In a landmark decision issued on Tuesday by the United Kingdom’s Financial Conduct Authority, companies in the country will no longer be able to offer cryptocurrency derivatives products such as futures, options and exchange-traded notes, or ETNs, to retail customers.
The decision comes almost exactly one year after the regulator first proposed banning these products. In a statement released by the FCA, the regulator claimed that cryptocurrency derivatives are “ill-suited for retail consumers due to the harm they pose.”
Several reasons are provided for more detail, including concerns that they have “no reliable basis for valuation,” are subject to abuse and financial crimes, and are extremely volatile.

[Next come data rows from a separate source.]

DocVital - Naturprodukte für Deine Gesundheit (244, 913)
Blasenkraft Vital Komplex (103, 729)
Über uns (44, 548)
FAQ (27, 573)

Further motivations cited include the “inadequate understanding of cryptoassets by retail consumers” and a claim that retail investors lack a “legitimate investment need” for these products.
The ban will come into effect on Jan. 6, 2021. The regulator warned that “as the sale of derivatives and ETNs that reference certain types of cryptoassets to retail consumers is now banned, any firm offering these services to retail consumers is likely to be a scam.”
The regulator said that this measure would “save around £53m” ($62.5 million) for retail consumers, presumably because of avoiding trading losses.
“This ban reflects how seriously we view the potential harm to retail consumers in these products. Consumer protection is paramount here.”
One of the companies hit hardest by the ban will be CoinShares, which last year mounted a campaign to convince the regulator to abandon its plans. CoinShares offers ETNs and other types of crypto products aimed at traditional markets.